## Exercise details
None of the pictures should appear; the lines from the line containing "Task: Toggle eye icon for I219V2 network card" through the last line of the listing must be repeated exactly.

## Input data
^^^^^^^^^^^^^^^^
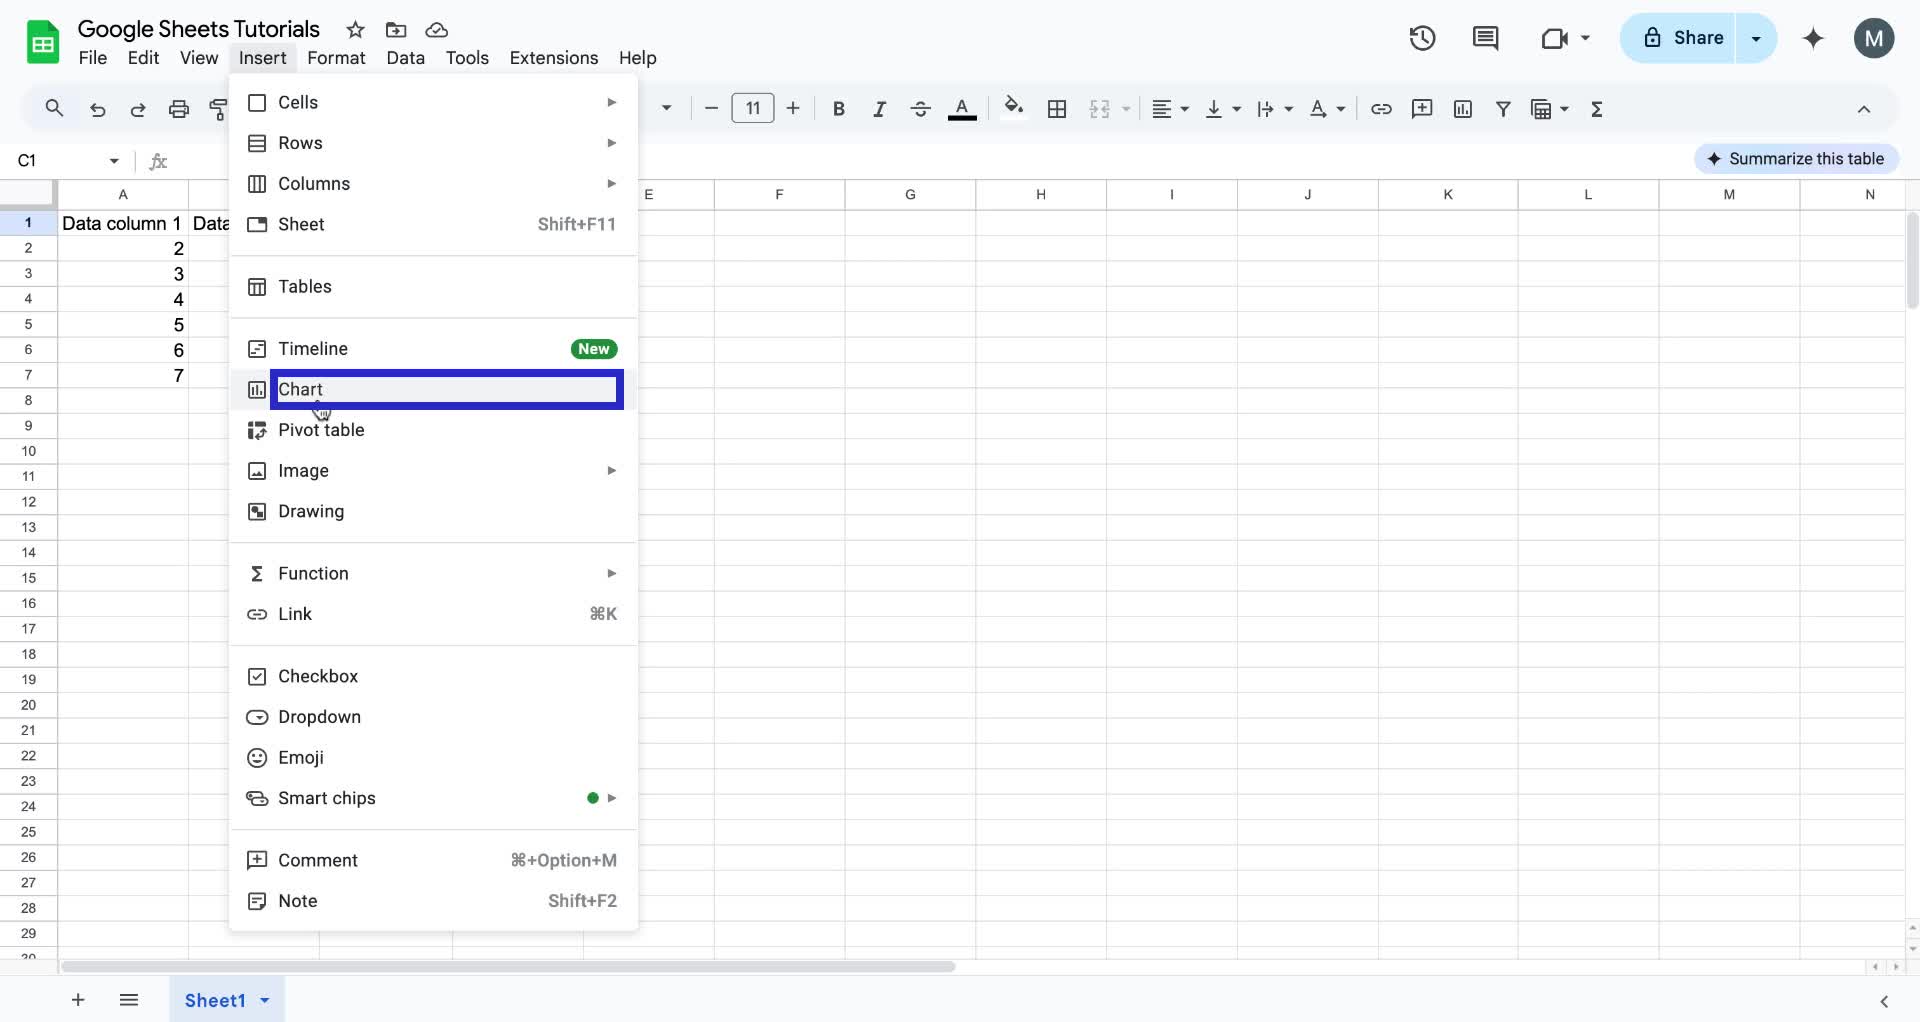Select Pivot table from the Insert menu
Viewport: 1920px width, 1022px height.
[x=322, y=430]
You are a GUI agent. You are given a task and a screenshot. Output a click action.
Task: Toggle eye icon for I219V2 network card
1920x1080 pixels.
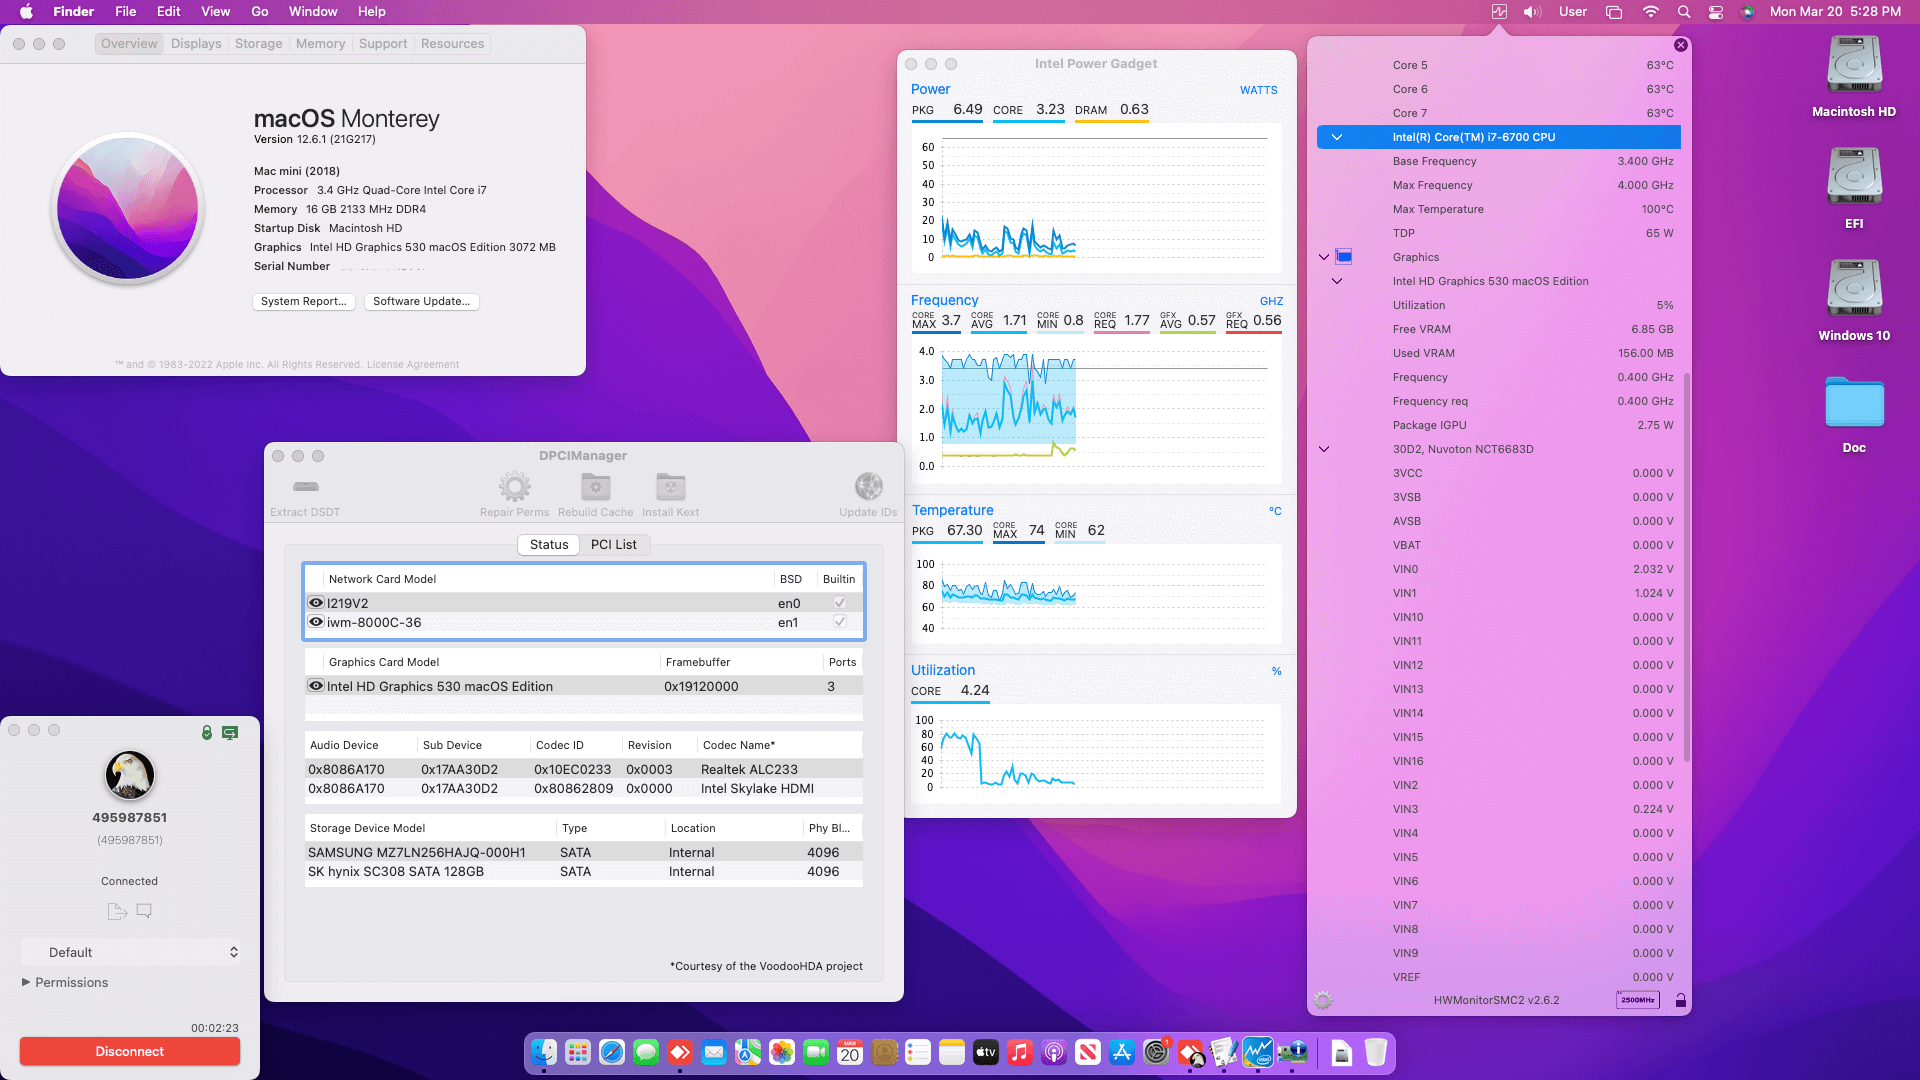(x=316, y=603)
^^^^^^^^^^^^^^^^
## Written answer
Task: Toggle eye icon for I219V2 network card
1920x1080 pixels.
(x=316, y=603)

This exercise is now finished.